■ Exercise description: Your output should be the entries below, from the first line up to and including the line with "You are a computer-use agent. 704x439 pixels.", reproduced exactly and with no other lines.

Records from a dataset

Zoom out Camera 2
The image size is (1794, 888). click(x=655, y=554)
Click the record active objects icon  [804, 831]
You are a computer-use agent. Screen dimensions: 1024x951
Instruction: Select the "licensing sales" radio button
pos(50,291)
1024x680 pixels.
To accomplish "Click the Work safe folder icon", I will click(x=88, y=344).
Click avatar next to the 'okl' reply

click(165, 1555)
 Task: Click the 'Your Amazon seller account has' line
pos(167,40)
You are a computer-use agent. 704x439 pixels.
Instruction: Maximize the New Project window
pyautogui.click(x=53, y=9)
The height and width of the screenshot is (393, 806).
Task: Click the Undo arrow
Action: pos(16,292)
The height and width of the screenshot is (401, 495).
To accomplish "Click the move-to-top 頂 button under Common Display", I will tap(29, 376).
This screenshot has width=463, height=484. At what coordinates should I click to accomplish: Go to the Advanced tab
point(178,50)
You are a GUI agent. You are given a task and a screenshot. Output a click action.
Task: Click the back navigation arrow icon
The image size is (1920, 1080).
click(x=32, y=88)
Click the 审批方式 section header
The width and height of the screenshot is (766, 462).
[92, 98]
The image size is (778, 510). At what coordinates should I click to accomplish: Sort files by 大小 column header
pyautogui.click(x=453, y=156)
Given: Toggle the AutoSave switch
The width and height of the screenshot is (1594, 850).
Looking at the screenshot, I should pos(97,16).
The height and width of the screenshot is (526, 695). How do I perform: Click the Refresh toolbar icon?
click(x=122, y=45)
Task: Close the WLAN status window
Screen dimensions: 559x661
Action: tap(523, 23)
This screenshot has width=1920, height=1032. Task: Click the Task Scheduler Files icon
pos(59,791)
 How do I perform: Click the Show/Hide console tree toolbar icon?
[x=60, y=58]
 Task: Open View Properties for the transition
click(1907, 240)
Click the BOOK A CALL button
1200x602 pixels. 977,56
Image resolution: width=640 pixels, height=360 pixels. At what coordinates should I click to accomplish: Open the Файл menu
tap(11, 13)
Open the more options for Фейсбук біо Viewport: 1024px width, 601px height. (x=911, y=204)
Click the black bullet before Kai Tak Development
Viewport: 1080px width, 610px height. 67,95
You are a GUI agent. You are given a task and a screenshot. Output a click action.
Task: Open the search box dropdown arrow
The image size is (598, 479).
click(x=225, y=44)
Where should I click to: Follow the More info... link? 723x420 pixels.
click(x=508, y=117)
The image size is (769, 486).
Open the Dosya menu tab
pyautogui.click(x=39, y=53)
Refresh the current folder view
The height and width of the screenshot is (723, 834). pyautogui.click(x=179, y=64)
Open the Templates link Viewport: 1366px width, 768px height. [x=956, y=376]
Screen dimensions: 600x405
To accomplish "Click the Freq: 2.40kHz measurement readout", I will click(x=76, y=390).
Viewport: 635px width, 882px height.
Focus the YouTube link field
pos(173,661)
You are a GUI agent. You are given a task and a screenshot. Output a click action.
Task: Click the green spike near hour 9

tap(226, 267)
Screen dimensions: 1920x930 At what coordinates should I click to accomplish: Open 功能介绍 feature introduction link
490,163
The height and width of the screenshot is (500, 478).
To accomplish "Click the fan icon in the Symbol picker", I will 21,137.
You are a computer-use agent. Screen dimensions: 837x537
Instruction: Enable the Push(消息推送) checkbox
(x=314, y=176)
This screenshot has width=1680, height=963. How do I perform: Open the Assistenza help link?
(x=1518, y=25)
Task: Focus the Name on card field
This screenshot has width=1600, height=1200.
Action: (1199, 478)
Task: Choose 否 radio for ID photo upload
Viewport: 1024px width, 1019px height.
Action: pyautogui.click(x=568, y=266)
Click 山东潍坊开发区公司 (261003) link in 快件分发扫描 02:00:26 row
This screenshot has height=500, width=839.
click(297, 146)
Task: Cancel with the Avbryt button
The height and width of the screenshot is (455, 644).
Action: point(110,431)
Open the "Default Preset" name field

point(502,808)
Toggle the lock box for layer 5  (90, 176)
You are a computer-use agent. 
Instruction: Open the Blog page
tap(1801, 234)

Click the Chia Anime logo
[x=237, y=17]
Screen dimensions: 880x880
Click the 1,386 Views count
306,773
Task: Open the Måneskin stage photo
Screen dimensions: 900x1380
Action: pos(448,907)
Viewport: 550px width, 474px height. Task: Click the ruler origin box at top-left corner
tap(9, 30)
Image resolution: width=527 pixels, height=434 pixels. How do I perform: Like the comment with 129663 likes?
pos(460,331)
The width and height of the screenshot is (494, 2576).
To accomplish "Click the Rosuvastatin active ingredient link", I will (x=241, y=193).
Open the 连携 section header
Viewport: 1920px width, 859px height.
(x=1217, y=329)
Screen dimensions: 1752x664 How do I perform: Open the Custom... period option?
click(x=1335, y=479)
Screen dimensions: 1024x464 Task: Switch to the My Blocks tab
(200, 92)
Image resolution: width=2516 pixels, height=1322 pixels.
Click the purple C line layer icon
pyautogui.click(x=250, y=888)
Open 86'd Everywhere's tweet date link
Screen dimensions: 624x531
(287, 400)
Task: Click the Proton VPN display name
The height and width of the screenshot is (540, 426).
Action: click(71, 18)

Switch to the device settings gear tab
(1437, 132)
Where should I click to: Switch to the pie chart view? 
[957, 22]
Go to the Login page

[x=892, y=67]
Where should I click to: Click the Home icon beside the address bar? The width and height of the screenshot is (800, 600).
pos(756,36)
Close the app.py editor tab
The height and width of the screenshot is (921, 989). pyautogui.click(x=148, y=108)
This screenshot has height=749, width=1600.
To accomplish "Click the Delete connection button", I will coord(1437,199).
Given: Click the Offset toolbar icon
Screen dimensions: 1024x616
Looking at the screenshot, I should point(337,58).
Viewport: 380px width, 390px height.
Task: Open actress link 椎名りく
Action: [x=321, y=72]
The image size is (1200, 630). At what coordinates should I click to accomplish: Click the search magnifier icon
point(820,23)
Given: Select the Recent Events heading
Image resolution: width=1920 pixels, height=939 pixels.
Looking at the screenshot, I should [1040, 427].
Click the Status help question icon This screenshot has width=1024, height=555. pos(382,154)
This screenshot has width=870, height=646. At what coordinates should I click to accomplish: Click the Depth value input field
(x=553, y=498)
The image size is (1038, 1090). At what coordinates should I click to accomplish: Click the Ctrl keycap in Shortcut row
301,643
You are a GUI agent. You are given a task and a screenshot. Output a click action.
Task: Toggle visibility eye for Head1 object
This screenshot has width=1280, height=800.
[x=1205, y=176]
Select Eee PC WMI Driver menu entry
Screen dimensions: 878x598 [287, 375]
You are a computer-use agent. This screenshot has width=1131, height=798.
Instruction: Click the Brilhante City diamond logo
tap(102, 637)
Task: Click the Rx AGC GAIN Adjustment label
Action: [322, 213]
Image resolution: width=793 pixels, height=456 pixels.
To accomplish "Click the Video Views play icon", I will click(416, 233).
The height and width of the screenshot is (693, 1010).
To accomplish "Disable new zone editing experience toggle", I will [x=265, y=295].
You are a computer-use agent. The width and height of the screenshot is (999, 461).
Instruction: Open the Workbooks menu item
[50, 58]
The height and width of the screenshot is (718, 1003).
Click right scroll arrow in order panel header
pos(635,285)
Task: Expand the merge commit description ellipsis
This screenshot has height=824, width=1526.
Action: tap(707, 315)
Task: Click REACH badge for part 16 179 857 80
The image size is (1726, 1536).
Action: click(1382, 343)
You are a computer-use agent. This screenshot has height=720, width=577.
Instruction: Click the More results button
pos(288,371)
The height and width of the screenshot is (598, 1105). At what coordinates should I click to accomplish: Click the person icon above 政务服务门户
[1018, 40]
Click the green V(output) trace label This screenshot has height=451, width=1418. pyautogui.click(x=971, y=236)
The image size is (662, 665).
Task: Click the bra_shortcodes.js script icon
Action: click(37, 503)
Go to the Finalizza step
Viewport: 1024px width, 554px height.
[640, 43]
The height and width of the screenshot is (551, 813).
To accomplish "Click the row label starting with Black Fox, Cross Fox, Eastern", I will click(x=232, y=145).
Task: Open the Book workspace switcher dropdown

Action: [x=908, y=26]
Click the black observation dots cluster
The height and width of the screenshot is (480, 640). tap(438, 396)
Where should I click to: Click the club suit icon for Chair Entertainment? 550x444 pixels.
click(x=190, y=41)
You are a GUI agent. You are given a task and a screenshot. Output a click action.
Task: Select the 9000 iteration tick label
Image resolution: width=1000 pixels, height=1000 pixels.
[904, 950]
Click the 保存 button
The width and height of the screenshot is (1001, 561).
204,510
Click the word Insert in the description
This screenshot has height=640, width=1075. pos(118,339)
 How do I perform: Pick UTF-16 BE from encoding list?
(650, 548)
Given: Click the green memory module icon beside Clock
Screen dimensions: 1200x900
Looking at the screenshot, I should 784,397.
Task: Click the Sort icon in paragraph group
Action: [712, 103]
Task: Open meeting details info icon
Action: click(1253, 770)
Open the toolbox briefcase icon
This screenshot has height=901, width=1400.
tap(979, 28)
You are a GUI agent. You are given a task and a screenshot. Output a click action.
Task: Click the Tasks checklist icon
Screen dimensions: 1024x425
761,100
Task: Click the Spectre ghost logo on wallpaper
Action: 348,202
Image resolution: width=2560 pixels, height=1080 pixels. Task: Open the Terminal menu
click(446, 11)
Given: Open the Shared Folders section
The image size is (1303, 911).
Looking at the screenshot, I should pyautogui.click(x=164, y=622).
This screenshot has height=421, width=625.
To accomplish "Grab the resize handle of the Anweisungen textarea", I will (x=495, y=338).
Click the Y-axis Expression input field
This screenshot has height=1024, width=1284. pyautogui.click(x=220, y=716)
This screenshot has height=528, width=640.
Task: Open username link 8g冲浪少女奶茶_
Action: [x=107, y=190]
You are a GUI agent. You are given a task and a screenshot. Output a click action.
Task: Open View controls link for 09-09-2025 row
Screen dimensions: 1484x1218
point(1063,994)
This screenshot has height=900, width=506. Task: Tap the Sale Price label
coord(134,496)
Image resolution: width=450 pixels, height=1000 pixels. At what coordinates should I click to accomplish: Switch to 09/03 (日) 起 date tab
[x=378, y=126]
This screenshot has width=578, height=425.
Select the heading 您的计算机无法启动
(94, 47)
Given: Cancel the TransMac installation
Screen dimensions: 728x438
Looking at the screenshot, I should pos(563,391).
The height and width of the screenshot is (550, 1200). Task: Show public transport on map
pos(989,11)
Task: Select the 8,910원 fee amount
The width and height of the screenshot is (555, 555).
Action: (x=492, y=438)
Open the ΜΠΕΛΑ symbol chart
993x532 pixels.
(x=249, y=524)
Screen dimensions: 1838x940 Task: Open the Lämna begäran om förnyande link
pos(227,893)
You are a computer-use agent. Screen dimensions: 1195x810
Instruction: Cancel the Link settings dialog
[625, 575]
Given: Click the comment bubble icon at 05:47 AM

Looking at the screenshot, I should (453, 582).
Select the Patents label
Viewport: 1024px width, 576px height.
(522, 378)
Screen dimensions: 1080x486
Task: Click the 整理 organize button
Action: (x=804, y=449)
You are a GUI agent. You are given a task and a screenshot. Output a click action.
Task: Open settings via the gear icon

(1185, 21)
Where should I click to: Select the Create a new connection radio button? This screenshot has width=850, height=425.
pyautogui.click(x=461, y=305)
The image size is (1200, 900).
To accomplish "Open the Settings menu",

■ Answer box:
Zoom out Camera 2
The image size is (1794, 888). click(x=655, y=554)
Click the record active objects icon  [804, 831]
You are a computer-use agent. Screen dimensions: 1024x951
Instruction: Select the "licensing sales" radio button
pos(50,291)
1024x680 pixels.
To accomplish "Click the Work safe folder icon", I will click(x=88, y=344).
Click avatar next to the 'okl' reply

click(165, 1555)
 Task: Click the 'Your Amazon seller account has' line
pos(167,40)
You are a computer-use agent. 704x439 pixels.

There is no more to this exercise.